Set exercise: Edit the records below by replacing "Twitter bird icon" with "Twitter logo" and keep every other line unchanged. Leave the pictures out of the output.

Data extract:
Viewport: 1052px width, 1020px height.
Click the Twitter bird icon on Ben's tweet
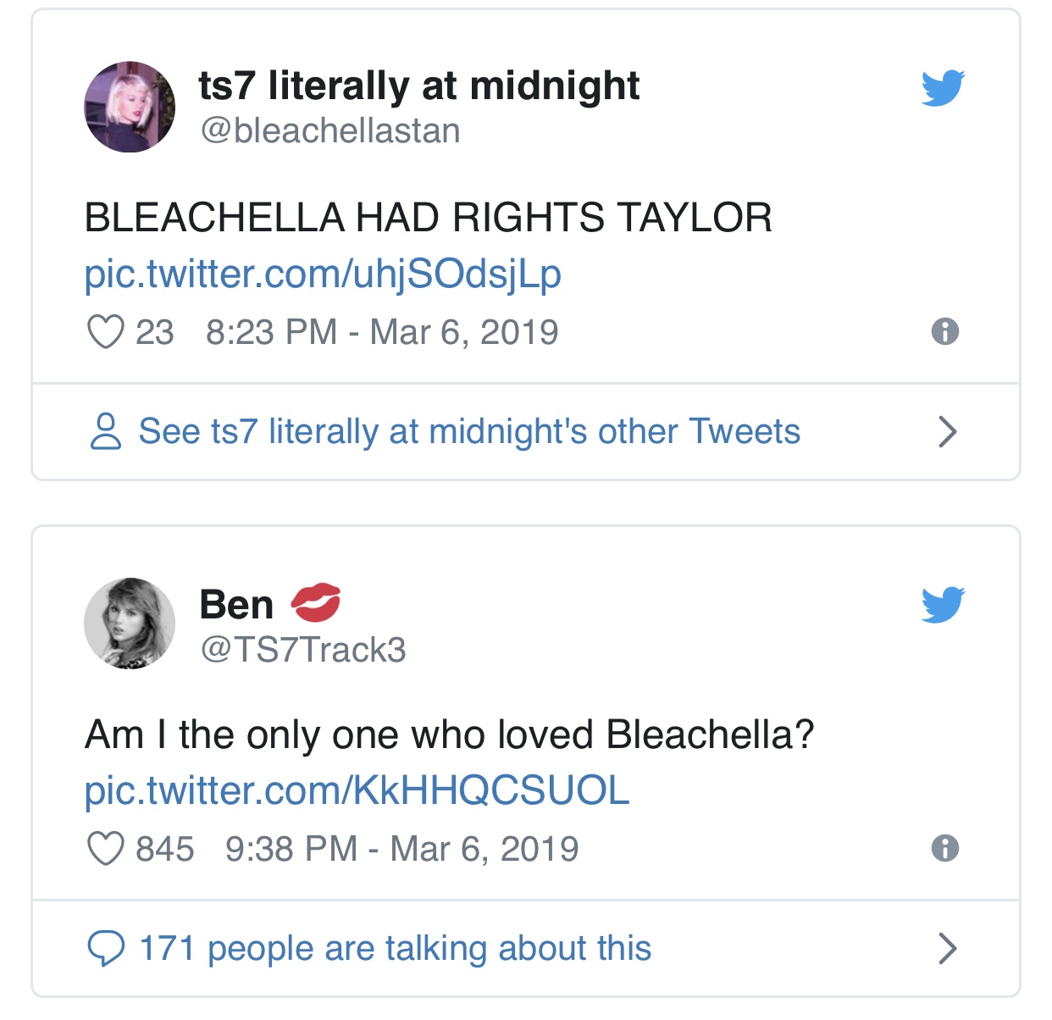click(944, 603)
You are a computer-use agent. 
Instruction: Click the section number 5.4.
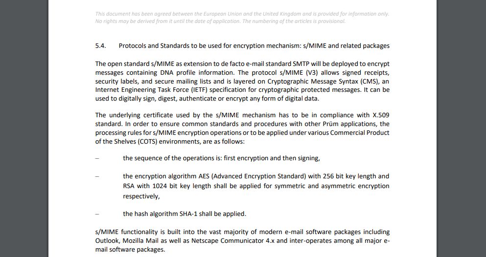100,46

Answer to this exercise:
Viewport: 1052px width, 1020px height.
Click the Twitter logo on Ben's tweet
click(944, 603)
You are a computer-use agent. 
Instruction: Click the section number 5.4.
100,46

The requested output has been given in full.